In spite of the skepticism raised by MIVAT and other endoscopic procedures among endocrine surgeons [9], these operations proved to show the same complication rate as standard open surgery [1214]. A new promising indication for MIVAT is, nowadays, prophylactic thyroidectomy for patients carrying a RET gene mutation: the first 15 cases already underwent a video-assisted thyroidectomy and central compartment node clearance in our department with results which can be favourably compared to those of conventional surgery; no major complications were registered in this small series. Moreover, in spite of the short follow up (6 to 42 months) the completeness and radicality of MIVAT seems to be beyond any debate: postoperative calcitonin is actually undetectable in all patients, and this encouraged us to go ahead with our experience up to the point to propose this procedure as a standard for these patients.

Nevertheless, there is a limit for MIVAT that must be carefully considered: its impact on the general population necessitating thyroid surgery. At present, only a minority of these patients fulfil the criteria for undergoing minimally invasive procedures; probably not more than 10–15 % of the cases, particularly in iodine deficient countries. In fact, big goitres and invasive thyroid malignancies, rather than “low risk” differentiated carcinomas and diagnostic procedures (follicular neoplasms), constitute the main indication for thyroid surgery [9], and this epidemiological background has limited the diffusion of neck minimally invasive surgery. Probably, these operations should be carried out in Tertiary Referral Centres where a great number of patients can be recruited so as to allow a correct learning curve, in particular, in terms of operative time.

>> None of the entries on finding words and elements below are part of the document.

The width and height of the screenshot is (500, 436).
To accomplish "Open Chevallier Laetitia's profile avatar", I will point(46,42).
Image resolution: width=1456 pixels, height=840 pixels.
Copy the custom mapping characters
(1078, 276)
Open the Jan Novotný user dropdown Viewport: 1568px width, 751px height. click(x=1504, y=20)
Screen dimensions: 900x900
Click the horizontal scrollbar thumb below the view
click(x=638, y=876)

“Low risk” papillary carcinoma, represented in this series, is the most frequent indication (29.7%). This is probably due to the fact that low risk papillary carcinoma usually arises in normal, small thyroids. In our institution, we currently treat papillary carcinoma by total thyroidectomy alone (without central neck compartment dissection, if there is no evidence of macroscopically involved lymph nodes) followed by activated radioiodine treatment. For this reason, we never attempted a central compartment clearance also during MIVAT, considering the presence of suspicious lymph nodes, a contraindication for the video-assisted approach and a reason for conversion. Comparing the MIVAT and the traditional operation in terms of oncological radicality, no conclusions can be drawn in terms of either recurrences or metastases but both postoperative thyroglobulin serum measurement and 131I uptake did not show any statistically significant difference between the two groups, thus, demonstrating that the same radicality of traditional operation can be achieved by MIVAT.

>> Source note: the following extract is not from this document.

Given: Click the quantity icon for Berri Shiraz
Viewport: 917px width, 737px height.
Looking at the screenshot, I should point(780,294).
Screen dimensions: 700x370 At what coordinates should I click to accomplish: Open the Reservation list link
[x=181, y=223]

The complication rate in this series does not show any increase with respect to traditional surgery [2, 13, 14]. Some might even argue that recurrent nerve palsy and hypoparathyroidism incidence are both surprisingly low, but this is no longer true when considering that the patients undergoing MIVAT have been selected for being the easiest cases (small glands with no lymph nodes and no extracapsular invasion).

The cosmetic advantage has been widely appreciated by patients themselves [68, 14] and actually, although the length of the incision has been reduced also in conventional surgery, there is still a significant difference between a scar of no more than 2 cm and a scar of at least 5–6 cm. [9].